Dr. Steffel looked back at the head and slowly closed the drawer. The stench lingered in the air.
“I’d say this took a true monster,” she said.
Chapter Five
After he left the medical examiner’s office, the first thing Louis did was put the top down on the Mustang. Anything to get the smell of the rotting head from his nose.
They were heading west into the low sun. Louis slowed the Mustang to a crawl as the WELCOME TO CLEWISTON, AMERICA’S SWEETEST TOWN sign came into view.
“Is this berg as ugly as I remember it?” Mel asked.
Louis eyed the Dixie Fried Chicken joint. “It’s a good place to pass through, I’d say.”
“I was thinking that may be exactly what that tan luxury car was doing.”
“What do you mean?”
“If you were driving from coast to coast, this is an easy route. The car could have been coming over from the west coast and just passing through.”
Louis was quiet. Mel was right but only to a point. In the three years Louis had lived in Fort Myers, he had never once seen a Rolls-Royce or a Bentley. Even out in the moneyed neighborhoods on Sanibel and Captiva, the most extravagant cars he ever saw were Mercedes-Benzes and BMWs. Still, there was plenty of big money down near Naples, where a Rolls wouldn’t have been out of place.
“We need to stop and ask where this Devil’s Garden place is,” Louis said.
“Go a couple miles west of town, then turn left when you see the sign for the airstrip,” Mel said.
“How do you know that?”
“I asked the receptionist back at the ME’s office while you were in the can.”
They were out of Clewiston now, the stores lining Sugarland Highway giving way to the black dirt of the fallow fields.

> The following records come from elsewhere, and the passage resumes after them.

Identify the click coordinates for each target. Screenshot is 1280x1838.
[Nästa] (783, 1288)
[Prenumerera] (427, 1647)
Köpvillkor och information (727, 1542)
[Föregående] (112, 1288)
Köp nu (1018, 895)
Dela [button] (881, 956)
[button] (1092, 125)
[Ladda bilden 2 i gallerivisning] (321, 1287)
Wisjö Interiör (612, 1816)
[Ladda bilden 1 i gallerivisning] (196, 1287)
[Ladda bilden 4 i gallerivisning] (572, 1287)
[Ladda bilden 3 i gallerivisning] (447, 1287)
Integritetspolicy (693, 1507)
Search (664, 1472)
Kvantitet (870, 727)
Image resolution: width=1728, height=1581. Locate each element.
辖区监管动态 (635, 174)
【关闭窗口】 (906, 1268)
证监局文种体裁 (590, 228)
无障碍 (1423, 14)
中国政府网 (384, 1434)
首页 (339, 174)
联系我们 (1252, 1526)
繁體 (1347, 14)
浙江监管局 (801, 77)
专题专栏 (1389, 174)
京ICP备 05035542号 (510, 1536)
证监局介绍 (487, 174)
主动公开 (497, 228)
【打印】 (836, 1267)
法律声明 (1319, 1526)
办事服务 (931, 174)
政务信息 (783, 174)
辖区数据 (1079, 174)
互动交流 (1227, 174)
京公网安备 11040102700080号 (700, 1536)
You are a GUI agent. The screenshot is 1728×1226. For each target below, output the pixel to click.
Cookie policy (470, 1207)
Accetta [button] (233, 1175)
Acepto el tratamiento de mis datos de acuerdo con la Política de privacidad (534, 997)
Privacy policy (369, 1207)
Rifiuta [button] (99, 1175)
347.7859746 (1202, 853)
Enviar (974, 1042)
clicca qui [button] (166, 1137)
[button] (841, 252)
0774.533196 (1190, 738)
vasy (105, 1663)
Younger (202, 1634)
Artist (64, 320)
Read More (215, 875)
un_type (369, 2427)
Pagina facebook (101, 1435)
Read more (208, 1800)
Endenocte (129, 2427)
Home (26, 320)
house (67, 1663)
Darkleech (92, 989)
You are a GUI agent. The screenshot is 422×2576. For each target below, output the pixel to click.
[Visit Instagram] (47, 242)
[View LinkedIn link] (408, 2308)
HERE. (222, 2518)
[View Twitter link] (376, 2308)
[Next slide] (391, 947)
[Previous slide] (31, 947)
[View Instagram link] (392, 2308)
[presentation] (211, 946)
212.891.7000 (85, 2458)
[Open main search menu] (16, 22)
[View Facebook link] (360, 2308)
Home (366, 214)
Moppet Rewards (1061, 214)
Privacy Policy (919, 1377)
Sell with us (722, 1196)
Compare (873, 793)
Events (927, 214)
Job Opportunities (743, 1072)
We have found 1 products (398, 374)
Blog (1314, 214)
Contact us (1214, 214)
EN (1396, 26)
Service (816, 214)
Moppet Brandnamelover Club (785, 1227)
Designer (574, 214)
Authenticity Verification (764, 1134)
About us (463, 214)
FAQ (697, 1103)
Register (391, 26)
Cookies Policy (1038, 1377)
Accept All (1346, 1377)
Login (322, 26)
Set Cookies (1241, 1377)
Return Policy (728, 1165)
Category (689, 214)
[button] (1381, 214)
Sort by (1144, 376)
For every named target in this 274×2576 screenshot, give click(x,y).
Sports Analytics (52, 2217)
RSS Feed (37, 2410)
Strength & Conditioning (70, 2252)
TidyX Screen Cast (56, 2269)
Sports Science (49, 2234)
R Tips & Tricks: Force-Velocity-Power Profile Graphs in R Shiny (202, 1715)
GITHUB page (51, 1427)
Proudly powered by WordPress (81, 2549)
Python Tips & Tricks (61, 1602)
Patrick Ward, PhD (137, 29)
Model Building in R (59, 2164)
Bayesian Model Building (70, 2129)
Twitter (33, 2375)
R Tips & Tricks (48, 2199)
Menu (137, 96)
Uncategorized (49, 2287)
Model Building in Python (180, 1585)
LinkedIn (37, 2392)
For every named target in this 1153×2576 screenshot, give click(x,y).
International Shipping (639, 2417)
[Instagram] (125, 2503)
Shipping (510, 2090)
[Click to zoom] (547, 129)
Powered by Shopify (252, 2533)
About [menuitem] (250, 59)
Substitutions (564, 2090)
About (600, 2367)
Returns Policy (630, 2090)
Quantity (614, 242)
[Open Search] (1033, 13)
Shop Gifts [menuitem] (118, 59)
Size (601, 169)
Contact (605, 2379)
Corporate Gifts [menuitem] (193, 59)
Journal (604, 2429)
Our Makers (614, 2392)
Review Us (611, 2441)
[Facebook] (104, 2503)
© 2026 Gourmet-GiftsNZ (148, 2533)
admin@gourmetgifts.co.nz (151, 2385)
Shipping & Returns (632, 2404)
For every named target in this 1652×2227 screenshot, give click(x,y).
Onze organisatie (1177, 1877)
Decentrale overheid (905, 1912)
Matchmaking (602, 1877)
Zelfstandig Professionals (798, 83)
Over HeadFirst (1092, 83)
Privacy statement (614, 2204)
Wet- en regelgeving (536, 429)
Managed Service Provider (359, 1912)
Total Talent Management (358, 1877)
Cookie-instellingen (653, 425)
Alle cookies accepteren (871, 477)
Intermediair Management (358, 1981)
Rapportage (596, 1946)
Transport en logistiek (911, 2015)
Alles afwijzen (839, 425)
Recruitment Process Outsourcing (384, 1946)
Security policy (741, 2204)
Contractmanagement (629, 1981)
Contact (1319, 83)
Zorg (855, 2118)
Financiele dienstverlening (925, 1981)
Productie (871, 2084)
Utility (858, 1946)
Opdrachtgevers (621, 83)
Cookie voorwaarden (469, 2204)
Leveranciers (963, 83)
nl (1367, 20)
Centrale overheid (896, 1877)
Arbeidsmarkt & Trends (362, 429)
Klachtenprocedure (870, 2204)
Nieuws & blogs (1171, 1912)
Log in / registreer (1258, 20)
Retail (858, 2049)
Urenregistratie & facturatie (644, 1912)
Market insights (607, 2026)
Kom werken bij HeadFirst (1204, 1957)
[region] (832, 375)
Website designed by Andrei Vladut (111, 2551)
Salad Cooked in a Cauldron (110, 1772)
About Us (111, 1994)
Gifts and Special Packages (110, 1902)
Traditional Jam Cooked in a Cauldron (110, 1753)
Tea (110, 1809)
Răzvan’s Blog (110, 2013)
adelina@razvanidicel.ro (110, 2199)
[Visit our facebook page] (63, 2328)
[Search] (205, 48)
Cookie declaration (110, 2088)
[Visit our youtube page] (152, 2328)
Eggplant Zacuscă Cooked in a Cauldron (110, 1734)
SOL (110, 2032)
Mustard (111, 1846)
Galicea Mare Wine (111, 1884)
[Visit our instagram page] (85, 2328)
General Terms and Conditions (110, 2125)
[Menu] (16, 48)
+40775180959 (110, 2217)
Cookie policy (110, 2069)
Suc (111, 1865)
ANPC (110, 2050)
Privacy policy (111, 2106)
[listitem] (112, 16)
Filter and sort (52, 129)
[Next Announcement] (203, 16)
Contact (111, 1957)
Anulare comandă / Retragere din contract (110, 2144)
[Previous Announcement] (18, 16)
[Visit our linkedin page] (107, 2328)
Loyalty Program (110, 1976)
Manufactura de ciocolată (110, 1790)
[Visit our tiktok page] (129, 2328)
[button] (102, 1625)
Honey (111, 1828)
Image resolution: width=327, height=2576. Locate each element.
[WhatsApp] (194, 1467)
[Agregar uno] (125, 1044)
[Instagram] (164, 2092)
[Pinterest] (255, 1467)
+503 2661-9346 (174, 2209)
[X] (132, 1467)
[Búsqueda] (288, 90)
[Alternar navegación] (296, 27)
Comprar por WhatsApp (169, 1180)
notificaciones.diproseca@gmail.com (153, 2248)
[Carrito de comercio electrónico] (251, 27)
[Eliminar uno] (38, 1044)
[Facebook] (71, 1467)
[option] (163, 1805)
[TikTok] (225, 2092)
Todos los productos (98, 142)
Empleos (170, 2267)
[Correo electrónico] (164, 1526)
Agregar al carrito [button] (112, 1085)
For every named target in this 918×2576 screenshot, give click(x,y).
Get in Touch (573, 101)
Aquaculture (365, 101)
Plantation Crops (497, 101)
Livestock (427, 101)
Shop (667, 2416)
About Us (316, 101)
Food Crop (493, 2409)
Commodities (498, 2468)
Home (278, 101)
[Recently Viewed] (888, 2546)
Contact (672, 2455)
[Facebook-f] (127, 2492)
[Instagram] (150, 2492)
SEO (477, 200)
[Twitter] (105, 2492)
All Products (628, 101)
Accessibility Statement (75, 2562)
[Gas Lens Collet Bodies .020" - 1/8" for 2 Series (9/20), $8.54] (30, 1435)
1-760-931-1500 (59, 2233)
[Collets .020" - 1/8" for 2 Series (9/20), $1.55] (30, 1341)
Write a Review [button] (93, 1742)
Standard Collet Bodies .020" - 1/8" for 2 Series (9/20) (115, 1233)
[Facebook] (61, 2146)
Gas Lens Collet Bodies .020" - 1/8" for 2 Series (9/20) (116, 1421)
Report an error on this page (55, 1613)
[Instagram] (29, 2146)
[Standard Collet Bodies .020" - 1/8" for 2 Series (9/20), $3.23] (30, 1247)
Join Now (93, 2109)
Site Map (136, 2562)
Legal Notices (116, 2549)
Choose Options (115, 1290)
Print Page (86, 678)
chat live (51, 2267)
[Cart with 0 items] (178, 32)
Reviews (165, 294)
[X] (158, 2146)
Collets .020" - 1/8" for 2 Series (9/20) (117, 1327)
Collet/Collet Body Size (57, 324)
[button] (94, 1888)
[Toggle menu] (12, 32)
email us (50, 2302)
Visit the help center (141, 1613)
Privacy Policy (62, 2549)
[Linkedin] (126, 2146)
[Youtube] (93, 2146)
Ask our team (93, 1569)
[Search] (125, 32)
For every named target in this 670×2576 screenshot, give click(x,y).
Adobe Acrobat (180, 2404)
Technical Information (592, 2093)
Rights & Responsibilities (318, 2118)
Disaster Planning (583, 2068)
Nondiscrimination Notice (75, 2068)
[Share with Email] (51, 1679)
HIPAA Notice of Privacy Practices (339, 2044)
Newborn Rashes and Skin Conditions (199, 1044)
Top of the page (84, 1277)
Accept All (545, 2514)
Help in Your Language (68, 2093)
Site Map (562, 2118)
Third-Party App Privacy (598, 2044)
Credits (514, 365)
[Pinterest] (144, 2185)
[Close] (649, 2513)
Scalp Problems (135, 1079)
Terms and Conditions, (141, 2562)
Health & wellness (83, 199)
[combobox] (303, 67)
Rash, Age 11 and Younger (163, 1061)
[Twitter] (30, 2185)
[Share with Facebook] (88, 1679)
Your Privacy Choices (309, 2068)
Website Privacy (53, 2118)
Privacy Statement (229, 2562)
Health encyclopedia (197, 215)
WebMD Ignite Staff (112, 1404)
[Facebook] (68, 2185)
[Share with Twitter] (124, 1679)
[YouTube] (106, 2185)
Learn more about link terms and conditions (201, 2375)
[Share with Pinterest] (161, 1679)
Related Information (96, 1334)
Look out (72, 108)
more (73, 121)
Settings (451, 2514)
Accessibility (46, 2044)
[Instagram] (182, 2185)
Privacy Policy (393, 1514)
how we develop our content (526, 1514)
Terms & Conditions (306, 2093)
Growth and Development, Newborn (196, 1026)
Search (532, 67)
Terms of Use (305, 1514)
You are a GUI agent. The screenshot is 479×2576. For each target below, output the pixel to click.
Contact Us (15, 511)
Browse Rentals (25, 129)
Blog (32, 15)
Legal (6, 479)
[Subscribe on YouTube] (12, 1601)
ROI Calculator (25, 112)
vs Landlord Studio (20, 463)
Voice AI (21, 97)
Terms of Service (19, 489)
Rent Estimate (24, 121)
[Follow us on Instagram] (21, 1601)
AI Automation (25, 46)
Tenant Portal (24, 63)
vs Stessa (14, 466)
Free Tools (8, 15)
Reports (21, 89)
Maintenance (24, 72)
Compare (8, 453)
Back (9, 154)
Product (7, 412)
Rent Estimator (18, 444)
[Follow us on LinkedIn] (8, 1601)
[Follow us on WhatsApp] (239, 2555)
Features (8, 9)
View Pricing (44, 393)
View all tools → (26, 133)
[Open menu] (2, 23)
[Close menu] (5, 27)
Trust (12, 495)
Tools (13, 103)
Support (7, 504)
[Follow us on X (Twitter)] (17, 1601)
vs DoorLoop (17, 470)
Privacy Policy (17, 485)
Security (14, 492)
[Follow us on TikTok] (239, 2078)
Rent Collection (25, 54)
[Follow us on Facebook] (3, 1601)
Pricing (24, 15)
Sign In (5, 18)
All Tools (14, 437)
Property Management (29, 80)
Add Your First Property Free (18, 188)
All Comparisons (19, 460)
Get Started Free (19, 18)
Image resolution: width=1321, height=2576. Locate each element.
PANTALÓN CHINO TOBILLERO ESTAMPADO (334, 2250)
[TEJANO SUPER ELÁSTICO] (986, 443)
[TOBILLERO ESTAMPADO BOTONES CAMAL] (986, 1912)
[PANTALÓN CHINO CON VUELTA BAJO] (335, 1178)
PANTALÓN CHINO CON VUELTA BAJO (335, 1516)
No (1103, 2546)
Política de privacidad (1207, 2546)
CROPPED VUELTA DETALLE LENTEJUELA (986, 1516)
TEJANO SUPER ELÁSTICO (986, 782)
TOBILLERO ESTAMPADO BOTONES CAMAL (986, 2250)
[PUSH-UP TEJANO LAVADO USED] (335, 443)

Louis spotted the sign for the airstrip and hung a left. They were heading due south, away from the cane and vegetable fields into pastureland divided by low wood fences. Clots of cattle stood motionless beneath the low branches of the live oaks, snow-white egrets perched on their rust-brown backs.
Louis knew there were cattle ranches in Florida, but he had always assumed they were somewhere north, maybe by the horse farms up near Ocala. It hit him again, as it had on the drive over, that Florida was many small unexpected worlds within its one large obvious one.
The road was deserted. Except for an occasional shed or other outbuilding in the pastures, there were no houses, no stores, no sign of human activity. It was, Louis thought, a good place to dump a body.
But the body hadn’t been dumped. Mark Durand had been murdered out here. How had his murderer gotten him out here? And why bother to go so far from Palm Beach when any freeway drainage ditch or canal would have done the job?
They were coming to an intersection. A small state-issued green sign said: DEVIL’S GARDEN. Louis pulled the Mustang to a stop on the side of the road.